Paul also frames the feature as being a largely secretive thing that users aren't aware about, something that could surreptitiously be used to monitor usage habits. However, given that there's so many companies collecting data on users, such as online advertising firms and social networks, it would probably be unsurprising to most users that dispatches to Apple regularly take place, especially for security reasons.
Ungraceful failure and "unblockable" messaging
One element that Paul latches onto is how Apple is introducing a change as part of macOS Big Sur that alters how the system functions. In previous versions of macOS, it was possible to block the requests to the OCSP from the daemon "trustd" by a firewall or by using a VPN, enabling the system to "fail quiet."
The hash-checking system normally sends the hash to OCSP and expects two responses: an acknowledgment of receipt of the hash followed by a second that either approves or denies the hash as genuine. If the first acknowledgment is received, trustd will sit and wait for the second response to come through.
The issue that played out on Thursday was this precise scenario, as the acknowledgments were sent, but the second part was not. This led to applications failing to launch as approval was supposedly on the way, but didn't arrive.
Hey Apple users:— Jeff Johnson (@lapcatsoftware) November 12, 2020
If you're now experiencing hangs launching apps on the Mac, I figured out the problem using Little Snitch.
It's trustd connecting to https://t.co/FzIGwbGRan
Denying that connection fixes it, because OCSP is a soft failure.
(Disconnect internet also fixes.) pic.twitter.com/w9YciFltrb
This plays into Paul's declaration as blocking access to the OCSP means the initial request cannot reach the server, meaning there's no initial acknowledgment nor approval. Since the issues lie in receiving the acknowledgment in the first place, blocking access prevents the acknowledgment from being sent from the server, negating the issue.
The "fail quiet" element is beneficial to the user as the entire system will allow the app to run anyway, as it's not been informed by the seemingly-offline OCSP, and so continues as normal.

(Collected data)
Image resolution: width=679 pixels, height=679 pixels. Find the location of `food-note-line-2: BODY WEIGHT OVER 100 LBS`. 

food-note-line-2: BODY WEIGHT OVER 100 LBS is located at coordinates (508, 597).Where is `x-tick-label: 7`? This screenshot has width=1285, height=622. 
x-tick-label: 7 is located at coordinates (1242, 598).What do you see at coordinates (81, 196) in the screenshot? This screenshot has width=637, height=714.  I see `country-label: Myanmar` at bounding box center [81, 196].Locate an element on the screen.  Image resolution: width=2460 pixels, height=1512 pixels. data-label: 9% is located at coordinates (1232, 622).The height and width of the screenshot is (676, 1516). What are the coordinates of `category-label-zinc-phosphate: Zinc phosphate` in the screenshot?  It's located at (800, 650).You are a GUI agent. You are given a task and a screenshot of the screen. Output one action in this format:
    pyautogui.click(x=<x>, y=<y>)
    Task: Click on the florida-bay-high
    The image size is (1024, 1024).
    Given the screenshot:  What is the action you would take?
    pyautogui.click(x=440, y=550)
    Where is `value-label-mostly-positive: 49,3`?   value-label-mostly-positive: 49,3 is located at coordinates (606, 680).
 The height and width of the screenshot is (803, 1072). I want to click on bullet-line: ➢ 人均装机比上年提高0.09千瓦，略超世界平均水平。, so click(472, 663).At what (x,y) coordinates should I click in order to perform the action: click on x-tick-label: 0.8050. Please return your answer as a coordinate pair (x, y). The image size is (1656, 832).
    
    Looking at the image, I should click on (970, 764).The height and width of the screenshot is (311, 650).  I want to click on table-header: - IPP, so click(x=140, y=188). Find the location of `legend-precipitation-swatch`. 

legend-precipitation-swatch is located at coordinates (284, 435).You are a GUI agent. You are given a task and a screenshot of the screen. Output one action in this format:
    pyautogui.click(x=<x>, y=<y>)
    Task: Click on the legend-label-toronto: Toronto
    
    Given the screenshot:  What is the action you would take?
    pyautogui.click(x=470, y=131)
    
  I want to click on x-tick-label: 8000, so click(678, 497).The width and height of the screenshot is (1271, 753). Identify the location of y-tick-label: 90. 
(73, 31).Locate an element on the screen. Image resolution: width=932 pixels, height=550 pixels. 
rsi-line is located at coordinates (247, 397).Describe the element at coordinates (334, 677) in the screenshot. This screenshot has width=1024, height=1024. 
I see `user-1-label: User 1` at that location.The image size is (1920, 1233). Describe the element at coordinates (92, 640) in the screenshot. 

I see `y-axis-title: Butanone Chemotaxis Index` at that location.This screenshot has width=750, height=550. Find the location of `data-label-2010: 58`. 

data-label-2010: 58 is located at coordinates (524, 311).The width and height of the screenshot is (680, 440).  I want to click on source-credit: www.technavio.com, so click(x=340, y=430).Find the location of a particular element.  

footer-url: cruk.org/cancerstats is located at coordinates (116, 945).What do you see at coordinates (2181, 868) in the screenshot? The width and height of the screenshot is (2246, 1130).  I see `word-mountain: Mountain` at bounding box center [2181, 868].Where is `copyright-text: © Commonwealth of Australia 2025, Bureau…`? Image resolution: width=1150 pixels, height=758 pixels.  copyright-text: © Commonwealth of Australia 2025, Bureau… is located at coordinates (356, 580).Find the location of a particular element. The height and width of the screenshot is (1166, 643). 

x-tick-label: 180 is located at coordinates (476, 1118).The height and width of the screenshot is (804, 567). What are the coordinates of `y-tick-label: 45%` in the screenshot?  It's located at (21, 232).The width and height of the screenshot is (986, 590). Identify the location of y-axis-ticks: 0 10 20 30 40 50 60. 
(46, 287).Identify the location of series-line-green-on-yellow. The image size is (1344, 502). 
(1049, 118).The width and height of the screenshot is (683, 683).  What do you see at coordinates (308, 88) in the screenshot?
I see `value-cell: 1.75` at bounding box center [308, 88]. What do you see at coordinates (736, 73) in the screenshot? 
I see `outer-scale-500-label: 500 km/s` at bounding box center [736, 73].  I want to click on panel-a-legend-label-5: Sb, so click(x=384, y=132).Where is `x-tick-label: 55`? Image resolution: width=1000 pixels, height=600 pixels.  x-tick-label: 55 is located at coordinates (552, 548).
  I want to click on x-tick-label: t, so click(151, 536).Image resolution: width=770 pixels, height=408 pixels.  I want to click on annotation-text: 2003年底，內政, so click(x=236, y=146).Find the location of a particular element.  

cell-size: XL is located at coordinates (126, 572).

* _Assignment_:
Answer the following questions about the OCSP article above.
(a) Which daemon sends the requests to OCSP?
(b) What two responses does the hash-checking system expect after sending a hash to OCSP?
(c) What tool did Jeff Johnson use to identify the cause of the app launch hangs?

* _Solved problem_:
(a) The daemon "trustd" sends the requests to OCSP.
(b) It expects an acknowledgment of receipt of the hash, followed by a second response that either approves or denies the hash as genuine.
(c) He used Little Snitch.